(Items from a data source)
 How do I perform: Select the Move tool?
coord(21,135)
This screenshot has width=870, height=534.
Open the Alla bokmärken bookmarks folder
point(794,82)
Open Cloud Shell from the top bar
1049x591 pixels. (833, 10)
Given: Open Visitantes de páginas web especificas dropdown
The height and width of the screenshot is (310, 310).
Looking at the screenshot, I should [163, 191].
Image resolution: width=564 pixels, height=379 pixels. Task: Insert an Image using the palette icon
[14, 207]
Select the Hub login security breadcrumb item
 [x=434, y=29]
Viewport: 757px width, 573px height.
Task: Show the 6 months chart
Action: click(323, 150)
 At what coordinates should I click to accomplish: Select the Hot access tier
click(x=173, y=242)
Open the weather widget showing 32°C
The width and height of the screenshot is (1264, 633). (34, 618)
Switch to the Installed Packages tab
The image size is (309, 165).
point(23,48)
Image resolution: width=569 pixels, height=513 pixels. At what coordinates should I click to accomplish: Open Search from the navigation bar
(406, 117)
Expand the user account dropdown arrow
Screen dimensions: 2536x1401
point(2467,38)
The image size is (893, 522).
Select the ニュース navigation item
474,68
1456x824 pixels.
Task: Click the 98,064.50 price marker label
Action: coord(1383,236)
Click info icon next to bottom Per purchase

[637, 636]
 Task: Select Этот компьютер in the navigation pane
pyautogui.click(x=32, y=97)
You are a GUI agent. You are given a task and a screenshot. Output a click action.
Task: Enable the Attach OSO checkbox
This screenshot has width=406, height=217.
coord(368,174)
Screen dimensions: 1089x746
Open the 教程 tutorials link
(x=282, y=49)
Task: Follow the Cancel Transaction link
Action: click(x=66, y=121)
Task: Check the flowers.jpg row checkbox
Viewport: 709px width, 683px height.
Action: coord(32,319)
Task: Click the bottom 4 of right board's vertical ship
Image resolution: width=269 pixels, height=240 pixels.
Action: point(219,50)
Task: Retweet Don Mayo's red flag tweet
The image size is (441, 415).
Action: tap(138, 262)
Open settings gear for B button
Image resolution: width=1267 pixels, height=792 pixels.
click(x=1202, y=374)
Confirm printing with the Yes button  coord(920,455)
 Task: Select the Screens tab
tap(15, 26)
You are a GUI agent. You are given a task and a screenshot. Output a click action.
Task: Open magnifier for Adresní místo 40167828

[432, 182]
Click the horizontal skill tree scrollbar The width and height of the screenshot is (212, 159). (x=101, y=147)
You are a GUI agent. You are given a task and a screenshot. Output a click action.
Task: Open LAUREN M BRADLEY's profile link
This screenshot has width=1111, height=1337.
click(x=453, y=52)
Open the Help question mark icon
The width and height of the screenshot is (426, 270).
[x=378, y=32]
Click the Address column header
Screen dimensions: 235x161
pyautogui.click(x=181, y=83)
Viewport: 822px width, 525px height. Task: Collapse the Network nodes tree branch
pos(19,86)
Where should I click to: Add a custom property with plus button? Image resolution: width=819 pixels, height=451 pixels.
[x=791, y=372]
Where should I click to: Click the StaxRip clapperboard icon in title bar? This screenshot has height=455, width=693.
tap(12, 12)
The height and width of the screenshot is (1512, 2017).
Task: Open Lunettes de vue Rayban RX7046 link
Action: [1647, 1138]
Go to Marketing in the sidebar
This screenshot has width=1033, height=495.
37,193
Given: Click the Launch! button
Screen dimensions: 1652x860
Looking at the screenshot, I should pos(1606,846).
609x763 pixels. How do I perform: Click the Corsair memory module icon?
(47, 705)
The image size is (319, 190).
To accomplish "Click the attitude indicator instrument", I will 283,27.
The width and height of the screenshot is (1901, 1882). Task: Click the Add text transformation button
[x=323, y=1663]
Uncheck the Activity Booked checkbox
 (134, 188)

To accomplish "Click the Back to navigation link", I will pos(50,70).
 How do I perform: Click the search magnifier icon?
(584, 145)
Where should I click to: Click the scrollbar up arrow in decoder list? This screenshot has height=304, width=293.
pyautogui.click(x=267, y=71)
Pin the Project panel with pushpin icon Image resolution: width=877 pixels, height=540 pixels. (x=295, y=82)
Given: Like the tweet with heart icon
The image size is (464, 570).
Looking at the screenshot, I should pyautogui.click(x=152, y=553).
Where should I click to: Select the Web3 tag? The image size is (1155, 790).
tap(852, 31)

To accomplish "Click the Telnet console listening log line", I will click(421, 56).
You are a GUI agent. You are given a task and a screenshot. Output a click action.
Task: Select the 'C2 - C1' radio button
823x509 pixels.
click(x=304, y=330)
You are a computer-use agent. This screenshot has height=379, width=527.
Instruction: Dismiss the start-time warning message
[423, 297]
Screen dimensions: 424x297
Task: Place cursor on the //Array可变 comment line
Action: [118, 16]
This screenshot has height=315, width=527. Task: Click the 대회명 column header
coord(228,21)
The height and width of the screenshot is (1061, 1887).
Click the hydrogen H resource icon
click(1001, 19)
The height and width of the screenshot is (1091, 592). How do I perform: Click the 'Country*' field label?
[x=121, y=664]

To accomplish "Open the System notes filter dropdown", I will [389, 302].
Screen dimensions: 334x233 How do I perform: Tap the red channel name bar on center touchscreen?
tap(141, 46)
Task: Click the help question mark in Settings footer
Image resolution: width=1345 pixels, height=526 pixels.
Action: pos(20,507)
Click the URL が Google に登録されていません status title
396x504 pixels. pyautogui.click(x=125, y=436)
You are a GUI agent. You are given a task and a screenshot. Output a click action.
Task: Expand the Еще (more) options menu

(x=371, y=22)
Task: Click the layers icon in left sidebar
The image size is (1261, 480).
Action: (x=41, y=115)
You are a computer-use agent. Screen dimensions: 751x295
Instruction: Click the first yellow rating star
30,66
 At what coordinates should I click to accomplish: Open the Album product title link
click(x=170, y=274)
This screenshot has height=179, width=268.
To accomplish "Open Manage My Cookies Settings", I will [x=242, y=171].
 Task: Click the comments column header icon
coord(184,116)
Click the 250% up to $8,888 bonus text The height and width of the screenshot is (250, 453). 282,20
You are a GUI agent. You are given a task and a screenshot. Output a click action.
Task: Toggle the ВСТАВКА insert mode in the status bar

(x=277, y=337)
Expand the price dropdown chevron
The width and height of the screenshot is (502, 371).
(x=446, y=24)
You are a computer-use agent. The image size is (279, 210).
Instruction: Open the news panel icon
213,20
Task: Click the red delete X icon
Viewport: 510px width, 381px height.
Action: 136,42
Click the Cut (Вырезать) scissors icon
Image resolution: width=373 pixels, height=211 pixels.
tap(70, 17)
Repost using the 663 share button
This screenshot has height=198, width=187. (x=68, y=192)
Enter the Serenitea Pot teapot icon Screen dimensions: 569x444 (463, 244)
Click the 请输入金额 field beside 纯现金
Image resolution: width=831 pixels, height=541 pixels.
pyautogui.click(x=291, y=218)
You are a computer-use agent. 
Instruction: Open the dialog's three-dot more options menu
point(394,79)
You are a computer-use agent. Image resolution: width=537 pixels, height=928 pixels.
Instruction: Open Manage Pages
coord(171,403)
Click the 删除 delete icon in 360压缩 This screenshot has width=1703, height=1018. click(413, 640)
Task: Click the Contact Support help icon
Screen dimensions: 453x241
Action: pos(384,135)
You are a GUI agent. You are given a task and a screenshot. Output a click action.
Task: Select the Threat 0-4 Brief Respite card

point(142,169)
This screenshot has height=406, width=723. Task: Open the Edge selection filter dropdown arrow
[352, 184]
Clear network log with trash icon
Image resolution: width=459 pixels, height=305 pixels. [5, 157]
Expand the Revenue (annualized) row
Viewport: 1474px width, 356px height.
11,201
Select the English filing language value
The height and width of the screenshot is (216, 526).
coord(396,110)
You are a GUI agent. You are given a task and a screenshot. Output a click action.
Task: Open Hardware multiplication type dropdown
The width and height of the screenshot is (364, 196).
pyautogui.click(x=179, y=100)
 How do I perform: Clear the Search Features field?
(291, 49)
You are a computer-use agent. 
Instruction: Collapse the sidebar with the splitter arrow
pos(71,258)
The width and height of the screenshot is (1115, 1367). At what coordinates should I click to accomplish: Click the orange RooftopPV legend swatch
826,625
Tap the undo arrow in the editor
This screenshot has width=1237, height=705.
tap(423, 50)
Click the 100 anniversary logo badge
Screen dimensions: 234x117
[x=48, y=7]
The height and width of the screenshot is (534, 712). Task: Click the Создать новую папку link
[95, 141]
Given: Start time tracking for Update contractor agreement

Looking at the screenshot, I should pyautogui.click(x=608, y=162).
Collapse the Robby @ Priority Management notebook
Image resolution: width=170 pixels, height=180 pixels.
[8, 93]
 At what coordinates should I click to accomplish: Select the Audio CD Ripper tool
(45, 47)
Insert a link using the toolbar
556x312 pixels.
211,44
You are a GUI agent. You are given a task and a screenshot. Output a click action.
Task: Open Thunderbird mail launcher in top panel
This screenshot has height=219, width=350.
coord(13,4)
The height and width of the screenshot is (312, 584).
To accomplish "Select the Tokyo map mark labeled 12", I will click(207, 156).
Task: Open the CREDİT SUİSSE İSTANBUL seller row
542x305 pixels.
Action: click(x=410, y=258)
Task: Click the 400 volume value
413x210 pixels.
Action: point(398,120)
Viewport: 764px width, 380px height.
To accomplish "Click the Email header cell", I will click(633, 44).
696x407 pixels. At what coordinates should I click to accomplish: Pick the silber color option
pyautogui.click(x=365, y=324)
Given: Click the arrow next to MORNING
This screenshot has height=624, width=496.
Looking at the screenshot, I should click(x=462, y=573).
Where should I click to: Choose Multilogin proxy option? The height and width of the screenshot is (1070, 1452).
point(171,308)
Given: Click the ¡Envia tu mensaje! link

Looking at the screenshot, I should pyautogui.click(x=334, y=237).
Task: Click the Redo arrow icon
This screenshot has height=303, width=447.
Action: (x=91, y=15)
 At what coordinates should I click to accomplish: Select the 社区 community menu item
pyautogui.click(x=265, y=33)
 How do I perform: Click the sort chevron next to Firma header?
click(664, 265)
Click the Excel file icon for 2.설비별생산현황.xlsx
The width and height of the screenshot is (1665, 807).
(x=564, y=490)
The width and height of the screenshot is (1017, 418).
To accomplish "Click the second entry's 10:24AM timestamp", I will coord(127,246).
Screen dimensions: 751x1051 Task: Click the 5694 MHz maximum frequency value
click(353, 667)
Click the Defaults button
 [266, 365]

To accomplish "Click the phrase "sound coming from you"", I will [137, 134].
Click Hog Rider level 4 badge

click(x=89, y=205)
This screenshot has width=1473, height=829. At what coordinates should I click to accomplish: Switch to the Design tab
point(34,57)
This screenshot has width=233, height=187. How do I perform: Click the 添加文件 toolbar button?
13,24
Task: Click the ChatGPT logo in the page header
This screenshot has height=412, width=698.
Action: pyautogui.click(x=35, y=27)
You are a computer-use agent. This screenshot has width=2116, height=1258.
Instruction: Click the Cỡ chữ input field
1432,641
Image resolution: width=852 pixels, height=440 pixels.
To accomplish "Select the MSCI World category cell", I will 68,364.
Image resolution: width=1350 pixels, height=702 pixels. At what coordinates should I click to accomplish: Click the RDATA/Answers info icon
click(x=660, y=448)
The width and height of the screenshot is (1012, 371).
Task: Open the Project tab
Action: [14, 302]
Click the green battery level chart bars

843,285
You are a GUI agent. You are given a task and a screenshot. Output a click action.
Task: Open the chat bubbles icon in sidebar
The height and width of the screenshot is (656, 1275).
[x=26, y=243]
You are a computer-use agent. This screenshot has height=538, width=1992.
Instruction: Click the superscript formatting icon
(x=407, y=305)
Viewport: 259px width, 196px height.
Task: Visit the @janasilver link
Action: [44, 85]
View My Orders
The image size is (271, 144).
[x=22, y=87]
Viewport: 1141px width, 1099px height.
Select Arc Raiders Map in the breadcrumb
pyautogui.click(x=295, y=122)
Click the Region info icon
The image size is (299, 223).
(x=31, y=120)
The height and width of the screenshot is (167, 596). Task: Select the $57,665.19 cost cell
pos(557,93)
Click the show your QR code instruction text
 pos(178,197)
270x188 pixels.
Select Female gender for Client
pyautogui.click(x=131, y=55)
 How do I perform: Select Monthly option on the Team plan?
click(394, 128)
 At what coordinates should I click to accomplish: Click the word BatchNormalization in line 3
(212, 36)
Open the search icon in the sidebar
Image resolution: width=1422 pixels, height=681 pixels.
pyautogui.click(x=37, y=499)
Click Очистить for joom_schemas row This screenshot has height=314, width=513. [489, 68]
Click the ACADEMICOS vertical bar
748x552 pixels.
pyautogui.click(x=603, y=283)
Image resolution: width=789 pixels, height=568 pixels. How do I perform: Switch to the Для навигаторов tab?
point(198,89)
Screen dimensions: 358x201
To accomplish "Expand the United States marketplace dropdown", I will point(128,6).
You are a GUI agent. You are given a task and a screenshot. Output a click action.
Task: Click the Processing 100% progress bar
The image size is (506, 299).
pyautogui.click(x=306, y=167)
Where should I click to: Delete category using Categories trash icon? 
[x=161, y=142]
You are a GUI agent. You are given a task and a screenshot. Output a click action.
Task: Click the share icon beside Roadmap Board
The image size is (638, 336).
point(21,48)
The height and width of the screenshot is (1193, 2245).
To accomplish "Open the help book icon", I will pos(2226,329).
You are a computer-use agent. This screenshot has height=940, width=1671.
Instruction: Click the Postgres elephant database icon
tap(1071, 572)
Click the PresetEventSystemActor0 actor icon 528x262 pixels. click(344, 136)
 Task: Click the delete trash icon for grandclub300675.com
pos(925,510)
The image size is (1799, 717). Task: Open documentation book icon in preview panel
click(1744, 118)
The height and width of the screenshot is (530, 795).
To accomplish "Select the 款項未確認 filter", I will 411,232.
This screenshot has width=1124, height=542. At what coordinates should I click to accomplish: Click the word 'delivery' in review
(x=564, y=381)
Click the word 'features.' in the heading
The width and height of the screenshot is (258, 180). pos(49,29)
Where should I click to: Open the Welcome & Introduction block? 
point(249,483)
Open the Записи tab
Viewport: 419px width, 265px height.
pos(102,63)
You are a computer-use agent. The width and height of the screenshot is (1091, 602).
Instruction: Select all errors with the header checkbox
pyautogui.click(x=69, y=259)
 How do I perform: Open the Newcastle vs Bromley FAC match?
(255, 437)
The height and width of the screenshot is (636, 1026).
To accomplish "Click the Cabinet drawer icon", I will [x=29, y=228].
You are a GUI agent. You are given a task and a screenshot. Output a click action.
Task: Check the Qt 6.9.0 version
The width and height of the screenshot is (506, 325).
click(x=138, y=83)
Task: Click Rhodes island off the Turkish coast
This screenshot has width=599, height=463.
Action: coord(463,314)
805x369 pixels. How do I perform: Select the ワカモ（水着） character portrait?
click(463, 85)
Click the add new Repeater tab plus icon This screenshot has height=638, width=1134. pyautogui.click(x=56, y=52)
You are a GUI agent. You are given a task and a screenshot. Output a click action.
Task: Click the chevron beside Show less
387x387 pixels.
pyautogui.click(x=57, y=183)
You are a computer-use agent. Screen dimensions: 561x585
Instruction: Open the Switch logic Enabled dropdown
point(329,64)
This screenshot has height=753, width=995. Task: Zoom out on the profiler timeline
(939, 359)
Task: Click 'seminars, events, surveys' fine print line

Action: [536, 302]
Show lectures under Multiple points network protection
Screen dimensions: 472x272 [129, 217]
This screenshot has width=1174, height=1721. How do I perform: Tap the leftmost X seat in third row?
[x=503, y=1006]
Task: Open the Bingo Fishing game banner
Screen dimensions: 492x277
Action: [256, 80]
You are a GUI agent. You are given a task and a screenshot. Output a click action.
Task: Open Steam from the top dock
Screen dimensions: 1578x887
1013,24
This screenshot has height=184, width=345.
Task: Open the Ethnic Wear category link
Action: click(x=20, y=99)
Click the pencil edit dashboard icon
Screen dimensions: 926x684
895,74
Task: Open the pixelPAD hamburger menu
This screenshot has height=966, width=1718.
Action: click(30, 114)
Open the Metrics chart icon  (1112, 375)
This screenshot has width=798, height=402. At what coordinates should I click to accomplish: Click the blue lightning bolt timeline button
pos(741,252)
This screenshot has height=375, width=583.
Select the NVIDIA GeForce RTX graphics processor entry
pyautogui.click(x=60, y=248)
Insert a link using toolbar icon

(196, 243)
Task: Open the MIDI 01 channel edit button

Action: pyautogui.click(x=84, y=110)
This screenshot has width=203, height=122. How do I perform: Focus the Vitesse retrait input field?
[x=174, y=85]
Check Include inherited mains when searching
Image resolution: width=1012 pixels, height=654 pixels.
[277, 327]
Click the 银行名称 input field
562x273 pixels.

#### TASK
How many lines of the entries contain the word "using"? Reply with the number alone.

#### RESULT FOR THIS EXERCISE
5